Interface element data
+---+

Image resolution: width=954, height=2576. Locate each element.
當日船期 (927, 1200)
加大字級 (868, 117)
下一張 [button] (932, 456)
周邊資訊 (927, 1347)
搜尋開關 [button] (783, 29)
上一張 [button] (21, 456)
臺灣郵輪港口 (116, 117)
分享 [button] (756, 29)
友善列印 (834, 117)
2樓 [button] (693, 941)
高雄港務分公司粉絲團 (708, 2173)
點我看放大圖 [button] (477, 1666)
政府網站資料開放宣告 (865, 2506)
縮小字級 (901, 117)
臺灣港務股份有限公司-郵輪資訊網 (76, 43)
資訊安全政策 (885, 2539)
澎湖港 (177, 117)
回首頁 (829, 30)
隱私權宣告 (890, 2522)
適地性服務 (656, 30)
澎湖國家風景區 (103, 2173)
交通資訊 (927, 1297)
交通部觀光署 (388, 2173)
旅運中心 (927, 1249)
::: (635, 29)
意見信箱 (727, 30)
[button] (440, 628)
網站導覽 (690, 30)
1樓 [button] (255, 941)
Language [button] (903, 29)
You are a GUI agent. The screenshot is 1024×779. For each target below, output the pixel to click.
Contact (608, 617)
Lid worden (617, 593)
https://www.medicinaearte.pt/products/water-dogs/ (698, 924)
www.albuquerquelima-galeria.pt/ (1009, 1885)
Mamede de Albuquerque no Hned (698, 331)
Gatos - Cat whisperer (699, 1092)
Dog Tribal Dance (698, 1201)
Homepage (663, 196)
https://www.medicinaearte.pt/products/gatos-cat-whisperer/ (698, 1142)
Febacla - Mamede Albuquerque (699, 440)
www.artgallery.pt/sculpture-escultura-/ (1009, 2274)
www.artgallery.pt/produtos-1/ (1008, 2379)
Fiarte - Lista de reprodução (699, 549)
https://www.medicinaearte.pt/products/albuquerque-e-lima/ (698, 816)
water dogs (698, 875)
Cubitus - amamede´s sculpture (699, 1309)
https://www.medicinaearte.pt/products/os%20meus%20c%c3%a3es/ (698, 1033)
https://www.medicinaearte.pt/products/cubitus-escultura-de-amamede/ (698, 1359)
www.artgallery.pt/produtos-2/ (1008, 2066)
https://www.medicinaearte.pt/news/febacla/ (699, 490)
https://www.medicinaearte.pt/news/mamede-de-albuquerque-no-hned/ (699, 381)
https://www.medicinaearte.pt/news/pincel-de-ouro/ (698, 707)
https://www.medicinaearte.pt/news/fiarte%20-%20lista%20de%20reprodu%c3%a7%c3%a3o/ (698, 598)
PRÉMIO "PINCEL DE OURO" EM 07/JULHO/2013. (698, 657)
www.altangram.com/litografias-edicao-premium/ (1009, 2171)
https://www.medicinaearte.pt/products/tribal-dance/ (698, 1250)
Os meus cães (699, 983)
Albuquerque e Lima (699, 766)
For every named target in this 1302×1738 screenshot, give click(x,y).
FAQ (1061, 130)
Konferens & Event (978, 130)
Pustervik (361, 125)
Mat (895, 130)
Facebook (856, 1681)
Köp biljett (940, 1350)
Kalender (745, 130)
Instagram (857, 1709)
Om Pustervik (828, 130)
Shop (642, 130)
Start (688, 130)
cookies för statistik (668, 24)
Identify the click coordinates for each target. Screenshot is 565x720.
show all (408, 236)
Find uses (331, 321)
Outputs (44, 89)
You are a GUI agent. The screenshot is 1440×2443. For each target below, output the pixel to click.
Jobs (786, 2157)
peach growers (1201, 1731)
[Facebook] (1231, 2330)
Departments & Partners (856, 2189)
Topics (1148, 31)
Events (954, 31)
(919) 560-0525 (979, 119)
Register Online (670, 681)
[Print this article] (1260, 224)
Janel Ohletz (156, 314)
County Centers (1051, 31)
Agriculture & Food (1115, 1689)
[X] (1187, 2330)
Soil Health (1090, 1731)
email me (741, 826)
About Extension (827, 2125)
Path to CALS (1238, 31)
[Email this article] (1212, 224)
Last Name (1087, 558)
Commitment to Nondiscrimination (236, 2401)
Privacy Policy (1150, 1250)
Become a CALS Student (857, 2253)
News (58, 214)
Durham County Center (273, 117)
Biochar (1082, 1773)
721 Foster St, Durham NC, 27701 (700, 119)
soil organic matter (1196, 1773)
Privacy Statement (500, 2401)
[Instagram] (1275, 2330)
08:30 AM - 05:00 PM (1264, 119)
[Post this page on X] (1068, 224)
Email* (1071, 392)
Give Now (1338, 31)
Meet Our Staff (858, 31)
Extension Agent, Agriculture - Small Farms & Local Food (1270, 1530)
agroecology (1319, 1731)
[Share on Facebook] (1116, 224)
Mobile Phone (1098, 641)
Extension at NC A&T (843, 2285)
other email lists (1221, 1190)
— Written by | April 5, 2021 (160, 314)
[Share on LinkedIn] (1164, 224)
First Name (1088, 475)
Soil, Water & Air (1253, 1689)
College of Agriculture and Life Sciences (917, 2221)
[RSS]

+---+

What the exercise asks
Rewrite the data above with "Privacy Statement" replaced by "Privacy Policy" everywhere it occurs, keeping every other line the same.

The output
Image resolution: width=954, height=2576. Locate each element.
當日船期 (927, 1200)
加大字級 (868, 117)
下一張 [button] (932, 456)
周邊資訊 (927, 1347)
搜尋開關 [button] (783, 29)
上一張 [button] (21, 456)
臺灣郵輪港口 (116, 117)
分享 [button] (756, 29)
友善列印 (834, 117)
2樓 [button] (693, 941)
高雄港務分公司粉絲團 (708, 2173)
點我看放大圖 [button] (477, 1666)
政府網站資料開放宣告 (865, 2506)
縮小字級 (901, 117)
臺灣港務股份有限公司-郵輪資訊網 (76, 43)
資訊安全政策 (885, 2539)
澎湖港 (177, 117)
回首頁 (829, 30)
隱私權宣告 (890, 2522)
適地性服務 (656, 30)
澎湖國家風景區 (103, 2173)
交通資訊 (927, 1297)
交通部觀光署 (388, 2173)
旅運中心 (927, 1249)
::: (635, 29)
意見信箱 (727, 30)
[button] (440, 628)
網站導覽 (690, 30)
1樓 [button] (255, 941)
Language [button] (903, 29)
You are a GUI agent. The screenshot is 1024×779. For each target below, output the pixel to click.
Contact (608, 617)
Lid worden (617, 593)
https://www.medicinaearte.pt/products/water-dogs/ (698, 924)
www.albuquerquelima-galeria.pt/ (1009, 1885)
Mamede de Albuquerque no Hned (698, 331)
Gatos - Cat whisperer (699, 1092)
Dog Tribal Dance (698, 1201)
Homepage (663, 196)
https://www.medicinaearte.pt/products/gatos-cat-whisperer/ (698, 1142)
Febacla - Mamede Albuquerque (699, 440)
www.artgallery.pt/sculpture-escultura-/ (1009, 2274)
www.artgallery.pt/produtos-1/ (1008, 2379)
Fiarte - Lista de reprodução (699, 549)
https://www.medicinaearte.pt/products/albuquerque-e-lima/ (698, 816)
water dogs (698, 875)
Cubitus - amamede´s sculpture (699, 1309)
https://www.medicinaearte.pt/products/os%20meus%20c%c3%a3es/ (698, 1033)
https://www.medicinaearte.pt/products/cubitus-escultura-de-amamede/ (698, 1359)
www.artgallery.pt/produtos-2/ (1008, 2066)
https://www.medicinaearte.pt/news/febacla/ (699, 490)
https://www.medicinaearte.pt/news/mamede-de-albuquerque-no-hned/ (699, 381)
https://www.medicinaearte.pt/news/pincel-de-ouro/ (698, 707)
https://www.medicinaearte.pt/news/fiarte%20-%20lista%20de%20reprodu%c3%a7%c3%a3o/ (698, 598)
PRÉMIO "PINCEL DE OURO" EM 07/JULHO/2013. (698, 657)
www.altangram.com/litografias-edicao-premium/ (1009, 2171)
https://www.medicinaearte.pt/products/tribal-dance/ (698, 1250)
Os meus cães (699, 983)
Albuquerque e Lima (699, 766)
For every named target in this 1302×1738 screenshot, give click(x,y).
FAQ (1061, 130)
Konferens & Event (978, 130)
Pustervik (361, 125)
Mat (895, 130)
Facebook (856, 1681)
Köp biljett (940, 1350)
Kalender (745, 130)
Instagram (857, 1709)
Om Pustervik (828, 130)
Shop (642, 130)
Start (688, 130)
cookies för statistik (668, 24)
Identify the click coordinates for each target. Screenshot is 565x720.
show all (408, 236)
Find uses (331, 321)
Outputs (44, 89)
You are a GUI agent. The screenshot is 1440×2443. For each target below, output the pixel to click.
Jobs (786, 2157)
peach growers (1201, 1731)
[Facebook] (1231, 2330)
Departments & Partners (856, 2189)
Topics (1148, 31)
Events (954, 31)
(919) 560-0525 (979, 119)
Register Online (670, 681)
[Print this article] (1260, 224)
Janel Ohletz (156, 314)
County Centers (1051, 31)
Agriculture & Food (1115, 1689)
[X] (1187, 2330)
Soil Health (1090, 1731)
email me (741, 826)
About Extension (827, 2125)
Path to CALS (1238, 31)
[Email this article] (1212, 224)
Last Name (1087, 558)
Commitment to Nondiscrimination (236, 2401)
Privacy Policy (1150, 1250)
Become a CALS Student (857, 2253)
News (58, 214)
Durham County Center (273, 117)
Biochar (1082, 1773)
721 Foster St, Durham NC, 27701 (700, 119)
soil organic matter (1196, 1773)
Privacy Policy (500, 2401)
[Instagram] (1275, 2330)
08:30 AM - 05:00 PM (1264, 119)
[Post this page on X] (1068, 224)
Email* (1071, 392)
Give Now (1338, 31)
Meet Our Staff (858, 31)
Extension Agent, Agriculture - Small Farms & Local Food (1270, 1530)
agroecology (1319, 1731)
[Share on Facebook] (1116, 224)
Mobile Phone (1098, 641)
Extension at NC A&T (843, 2285)
other email lists (1221, 1190)
— Written by | April 5, 2021 (160, 314)
[Share on LinkedIn] (1164, 224)
First Name (1088, 475)
Soil, Water & Air (1253, 1689)
College of Agriculture and Life Sciences (917, 2221)
[RSS]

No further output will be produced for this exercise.